Proteolytic processing of p75NTR in the cerebral cortex of EPM2A -/- mice at different ages. A) Proteolytic processing of p75NTR (15 days of age). Representative western blot developed against cytoplasmic domain of p75NTR (ICD). The blot revealed fragments at 24 kDa consistent with the p75NTR-CTF, and a fragment at 19 kDa consistent with p75NTR-ICD, which was also weakly observed in the wild-type. We also detected an increase of p75NTR and ICD-p75 cleavage (*P < 0.05). Comparable amounts of samples are loaded, however α-actin was also used as a loading control.
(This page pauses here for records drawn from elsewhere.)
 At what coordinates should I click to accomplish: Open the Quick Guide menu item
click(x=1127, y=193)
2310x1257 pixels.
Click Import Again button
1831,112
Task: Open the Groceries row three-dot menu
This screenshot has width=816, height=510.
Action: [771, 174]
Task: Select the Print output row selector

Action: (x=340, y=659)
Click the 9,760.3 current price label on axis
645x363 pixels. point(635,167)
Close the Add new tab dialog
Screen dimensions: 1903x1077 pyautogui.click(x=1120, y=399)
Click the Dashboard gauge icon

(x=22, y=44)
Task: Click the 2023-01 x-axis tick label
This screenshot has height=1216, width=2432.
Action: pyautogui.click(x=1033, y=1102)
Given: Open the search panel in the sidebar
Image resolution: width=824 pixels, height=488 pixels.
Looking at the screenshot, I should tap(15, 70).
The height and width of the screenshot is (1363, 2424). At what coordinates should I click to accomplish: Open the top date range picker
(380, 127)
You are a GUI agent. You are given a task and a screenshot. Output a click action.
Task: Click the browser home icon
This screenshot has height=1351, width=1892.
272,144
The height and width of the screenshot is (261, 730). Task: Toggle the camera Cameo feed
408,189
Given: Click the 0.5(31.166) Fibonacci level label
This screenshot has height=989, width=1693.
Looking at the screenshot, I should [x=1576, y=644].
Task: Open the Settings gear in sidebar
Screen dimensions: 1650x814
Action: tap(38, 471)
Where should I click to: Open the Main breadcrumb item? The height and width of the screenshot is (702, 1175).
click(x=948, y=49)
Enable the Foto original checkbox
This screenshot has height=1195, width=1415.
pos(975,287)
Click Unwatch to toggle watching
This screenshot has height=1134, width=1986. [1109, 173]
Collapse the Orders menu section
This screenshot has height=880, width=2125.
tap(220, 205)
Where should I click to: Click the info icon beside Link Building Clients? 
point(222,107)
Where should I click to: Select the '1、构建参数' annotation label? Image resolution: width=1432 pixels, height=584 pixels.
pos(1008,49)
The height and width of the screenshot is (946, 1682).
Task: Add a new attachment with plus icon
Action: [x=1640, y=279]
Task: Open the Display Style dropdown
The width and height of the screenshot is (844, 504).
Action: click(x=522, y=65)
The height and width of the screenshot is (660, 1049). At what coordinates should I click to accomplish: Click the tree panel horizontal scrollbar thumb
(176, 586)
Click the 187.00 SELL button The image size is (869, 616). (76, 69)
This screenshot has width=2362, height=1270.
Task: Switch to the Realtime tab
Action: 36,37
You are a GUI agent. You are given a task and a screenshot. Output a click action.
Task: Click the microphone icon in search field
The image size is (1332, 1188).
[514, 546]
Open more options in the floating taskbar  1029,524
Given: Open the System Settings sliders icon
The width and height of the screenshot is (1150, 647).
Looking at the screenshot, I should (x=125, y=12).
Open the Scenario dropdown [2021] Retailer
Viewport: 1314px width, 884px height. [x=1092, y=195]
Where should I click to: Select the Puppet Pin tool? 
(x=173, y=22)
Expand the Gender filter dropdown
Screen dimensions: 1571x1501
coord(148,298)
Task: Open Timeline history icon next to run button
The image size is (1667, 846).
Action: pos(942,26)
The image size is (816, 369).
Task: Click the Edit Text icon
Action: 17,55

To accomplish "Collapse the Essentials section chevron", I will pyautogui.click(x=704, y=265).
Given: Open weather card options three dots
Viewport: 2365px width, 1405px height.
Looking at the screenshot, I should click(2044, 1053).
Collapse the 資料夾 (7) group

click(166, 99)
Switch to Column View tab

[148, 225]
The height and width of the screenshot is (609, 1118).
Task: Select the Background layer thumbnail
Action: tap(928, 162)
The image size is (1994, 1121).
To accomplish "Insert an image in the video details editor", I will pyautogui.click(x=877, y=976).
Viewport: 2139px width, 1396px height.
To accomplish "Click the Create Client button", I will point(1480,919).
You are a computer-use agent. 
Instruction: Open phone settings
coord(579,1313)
B) Quantification of the ratio ICD-p75NTR/ECD-p75NTR (15 days of age). C) Confocal images of ICD-p75NTR in GAD67 positive neurons D) There is not translocation of ICD units to nucleus in the cerebral cortex of mice with 15 days of age. We previously separated cytoplasm and nuclear fractions and we observed that there is not translocation of p75NTR-ICD and Notch-ICD to the nucleus. Representative blot of ICD units are shown (n = 5). As a loading control of cytoplasm fraction we used actin and as a loading control of nuclear fraction was used NeuN. E) Changes of soluble proteins in the cerebral cortex (n = 5). Low speed centrifugation of tissue extracts was used to isolate soluble fraction, which was analyzed by western blotting. These representative blots revealed that the main changes between wild-type and EPM2A-/- mice were noticed at 15 days-old and at 1 month-old. There was a significant decrease in the proteins implicated in neuroprotection and neurorepair: TTR, ApoJ, BDNF, NGF, VEGF; and there was a significant increase in proteins implicated with neuropathological situations: β-Amyloid 1-40 and 1-42 and MMP9. Results are mean ± SEM *p < 0.05, **p < 0.01 wild-type mice vs EPM2A -/- mice (ANOVA followed by Student’s t test).